» **Aim of the task**: The entries below should be repeated exactly, with no pictures carried over.

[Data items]
Start of Block

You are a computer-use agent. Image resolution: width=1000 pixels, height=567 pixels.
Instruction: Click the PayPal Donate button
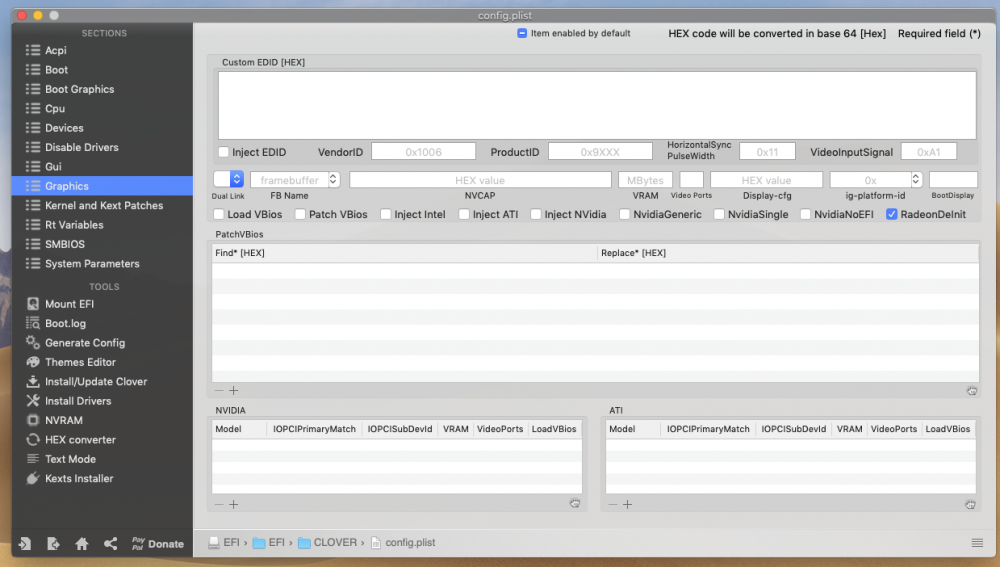[158, 543]
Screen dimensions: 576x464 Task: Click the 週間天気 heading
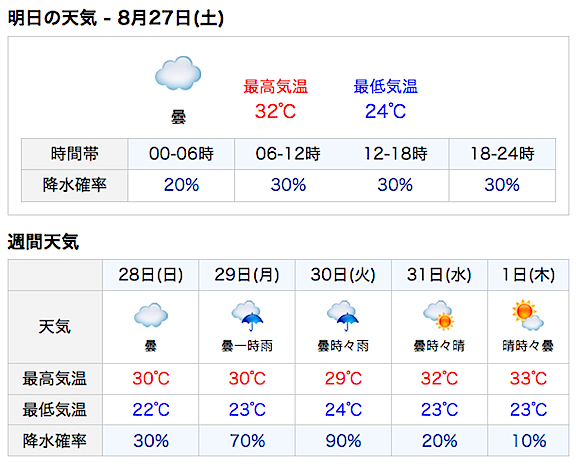coord(43,242)
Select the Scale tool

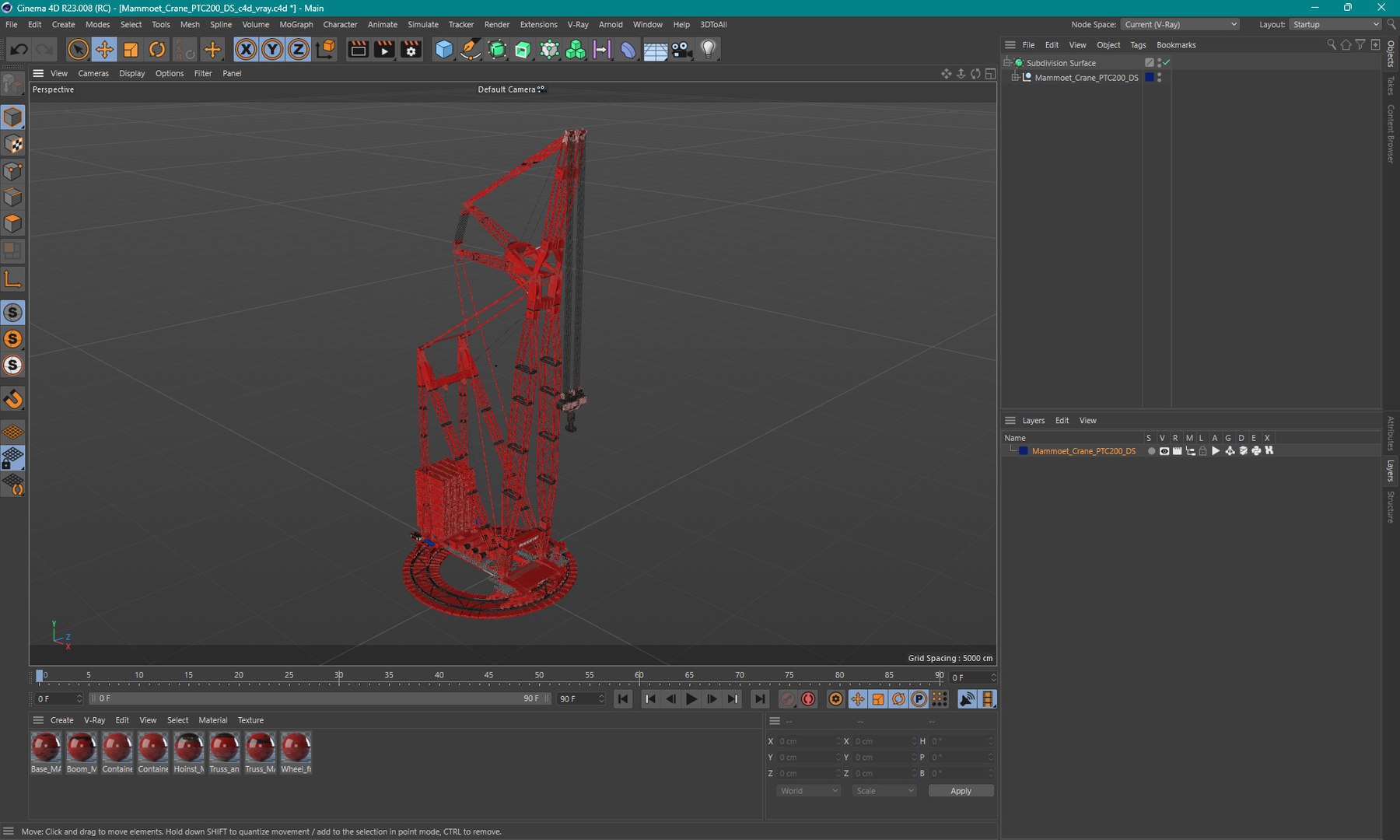131,50
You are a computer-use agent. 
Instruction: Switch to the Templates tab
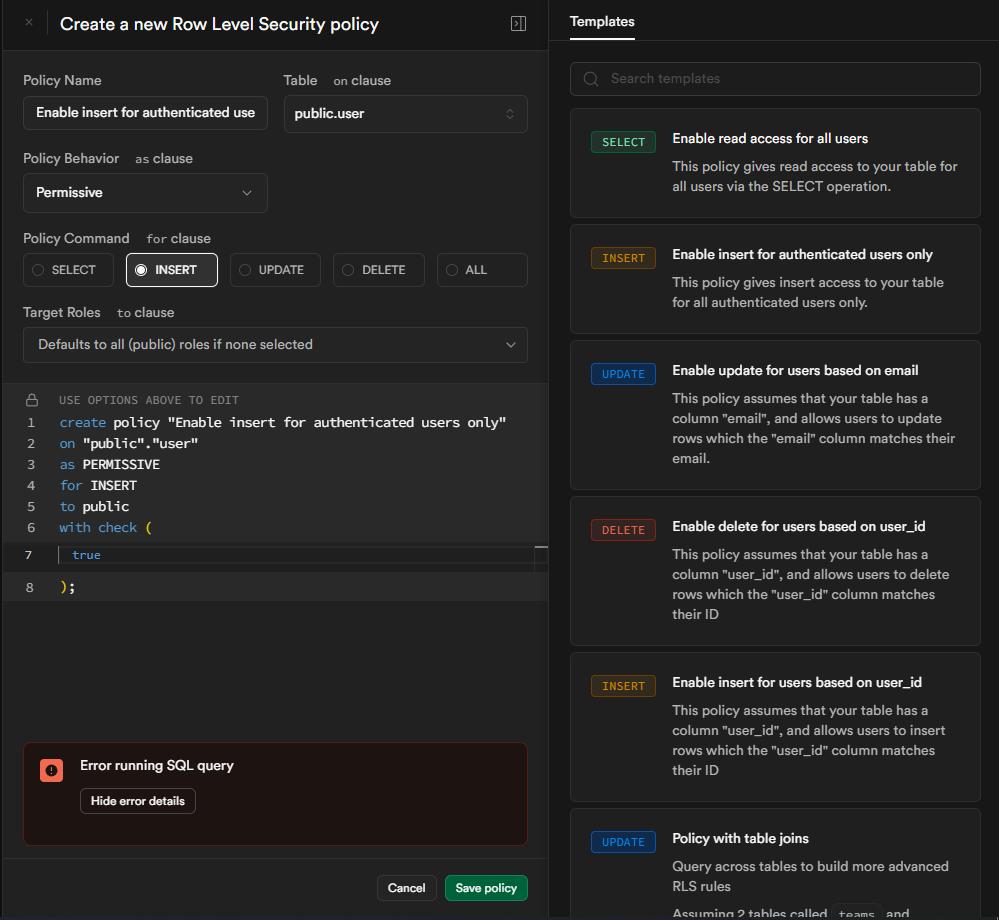(602, 21)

End of Block

» **The answer**:
You are a computer-use agent. Image resolution: width=1000 pixels, height=567 pixels.
Instruction: Click the PayPal Donate button
[158, 543]
Screen dimensions: 576x464 Task: Click the 週間天気 heading
coord(43,242)
Select the Scale tool

131,50
You are a computer-use agent. 
Instruction: Switch to the Templates tab
(602, 21)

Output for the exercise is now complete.